Die Pandemie sei noch nicht vorbei, aber Corona scheine inzwischen
beherrschbar, sagte Lindner. Die Krise habe gezeigt, dass die FDP
Recht gehabt habe, wenn sie schon vor der Pandemie mehr
Digitalisierung eingefordert habe. Dies habe sich besonders an den
Schulen gezeigt. Schüler und Eltern seien mit dem Unterricht zu Hause
zum Teil überfordert gewesen. Jetzt zeige sich, dass Deutschland eine
Digitalisierungs- und Betreuungsgarantie für die Familie brauche.

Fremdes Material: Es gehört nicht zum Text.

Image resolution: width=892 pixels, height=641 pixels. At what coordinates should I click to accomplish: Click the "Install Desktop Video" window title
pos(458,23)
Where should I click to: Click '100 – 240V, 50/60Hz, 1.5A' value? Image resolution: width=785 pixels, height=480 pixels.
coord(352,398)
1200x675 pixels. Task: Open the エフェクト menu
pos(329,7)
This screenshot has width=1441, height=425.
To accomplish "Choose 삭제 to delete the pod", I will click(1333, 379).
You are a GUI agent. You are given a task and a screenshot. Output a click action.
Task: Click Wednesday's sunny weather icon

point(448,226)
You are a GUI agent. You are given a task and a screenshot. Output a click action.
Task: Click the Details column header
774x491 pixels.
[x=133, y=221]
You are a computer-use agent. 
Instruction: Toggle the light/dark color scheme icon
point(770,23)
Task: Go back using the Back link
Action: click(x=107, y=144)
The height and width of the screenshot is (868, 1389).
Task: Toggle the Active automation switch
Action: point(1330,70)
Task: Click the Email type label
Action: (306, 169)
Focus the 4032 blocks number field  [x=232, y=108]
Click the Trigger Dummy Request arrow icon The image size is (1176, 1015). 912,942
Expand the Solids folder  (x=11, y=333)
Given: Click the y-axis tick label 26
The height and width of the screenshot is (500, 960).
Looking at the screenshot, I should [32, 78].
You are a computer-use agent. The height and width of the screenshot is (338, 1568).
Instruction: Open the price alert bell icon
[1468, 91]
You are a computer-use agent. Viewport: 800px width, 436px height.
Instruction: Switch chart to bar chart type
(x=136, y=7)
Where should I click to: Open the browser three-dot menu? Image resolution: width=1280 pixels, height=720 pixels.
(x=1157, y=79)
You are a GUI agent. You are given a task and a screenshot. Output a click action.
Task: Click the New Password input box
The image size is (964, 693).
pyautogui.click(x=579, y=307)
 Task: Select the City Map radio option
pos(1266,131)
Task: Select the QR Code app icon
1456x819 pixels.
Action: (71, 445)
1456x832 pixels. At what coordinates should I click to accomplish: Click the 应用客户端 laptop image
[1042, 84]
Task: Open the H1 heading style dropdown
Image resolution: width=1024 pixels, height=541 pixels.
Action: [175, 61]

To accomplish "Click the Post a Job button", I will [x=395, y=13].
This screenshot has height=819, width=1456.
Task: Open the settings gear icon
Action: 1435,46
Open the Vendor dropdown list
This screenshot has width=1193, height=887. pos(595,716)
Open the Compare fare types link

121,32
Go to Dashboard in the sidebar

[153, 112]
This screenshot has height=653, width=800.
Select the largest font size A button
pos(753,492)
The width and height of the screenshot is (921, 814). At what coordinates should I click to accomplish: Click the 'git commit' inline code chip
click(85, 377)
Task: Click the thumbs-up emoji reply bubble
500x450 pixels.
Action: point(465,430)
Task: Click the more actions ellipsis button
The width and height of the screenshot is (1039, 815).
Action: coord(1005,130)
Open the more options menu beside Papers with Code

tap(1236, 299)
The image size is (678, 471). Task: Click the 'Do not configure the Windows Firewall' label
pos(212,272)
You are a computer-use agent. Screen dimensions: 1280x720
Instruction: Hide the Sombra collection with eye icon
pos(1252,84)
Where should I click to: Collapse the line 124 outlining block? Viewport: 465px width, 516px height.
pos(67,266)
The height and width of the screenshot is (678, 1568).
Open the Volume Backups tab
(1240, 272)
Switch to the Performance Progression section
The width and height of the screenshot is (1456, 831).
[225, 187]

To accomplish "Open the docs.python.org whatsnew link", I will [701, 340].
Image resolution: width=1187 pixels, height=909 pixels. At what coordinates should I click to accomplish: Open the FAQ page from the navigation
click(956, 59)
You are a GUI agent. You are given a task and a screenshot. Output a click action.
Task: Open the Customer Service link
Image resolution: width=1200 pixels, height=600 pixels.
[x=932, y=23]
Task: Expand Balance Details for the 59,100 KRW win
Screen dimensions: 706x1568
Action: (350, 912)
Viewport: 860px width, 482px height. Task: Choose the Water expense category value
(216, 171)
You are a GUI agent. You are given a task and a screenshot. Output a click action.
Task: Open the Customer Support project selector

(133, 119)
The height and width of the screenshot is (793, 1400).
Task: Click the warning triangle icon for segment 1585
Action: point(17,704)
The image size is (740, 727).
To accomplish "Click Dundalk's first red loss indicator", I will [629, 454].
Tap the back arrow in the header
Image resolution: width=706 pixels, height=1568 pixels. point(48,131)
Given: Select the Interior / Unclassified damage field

Lindner kritisierte in diesem Zusammenhang den bis Ende des Jahres
geltenden Mehrwertsteuernachlass. Mit den dadurch dem Staat
entgehenden 20 Milliarden Euro hätte man etwa die 35 000 Schulen in
Deutschland mit W-Lan oder die Lehrer mit Laptops ausstatten können.
Und es wäre immer noch Geld übrig geblieben, um an allen 35 000
Schulen die Toiletten zu sanieren. Für die FDP habe ein Bildungspakt
von Bund, Ländern und Gemeinden Toppriorität.

Mit Blick auf die große Koalition sagte Lindner: «Wir wollen im
nächsten Jahr dafür sorgen, dass eine andere Wirtschafts- und
Finanzpolitik gemacht wird.» Er kritisierte dabei insbesondere
Finanzminister Olaf Scholz (SPD). Die Bundestagswahl werde eine
Richtungswahl: Schulden oder Solidität, Freiheit oder Fesselung des
Landes, soziale Marktwirtschaft oder Planwirtschaft.

Im Gespräch mit der Deutschen Presse-Agentur sagte Lindner zu
möglichen Koalitionen: «Wir sind gesprächsbereit, wenn die Inhalte
stimmen.» Die FDP regiert zurzeit in einer Ampelkoalition in
Rheinland-Pfalz mit SPD und Grünen, zusammen mit der CDU in NRW und
in einer Jamaika-Koalition mit CDU und Grünen in Schleswig-Holstein.
Die größten Überschneidungen gebe es nach wie vor mit einer CDU, die

von NRW-Ministerpräsident Armin Laschet geführt werde. «Dagegen wirkt

eine Ampel im Bund aus heutiger Sicht nicht besonders attraktiv.»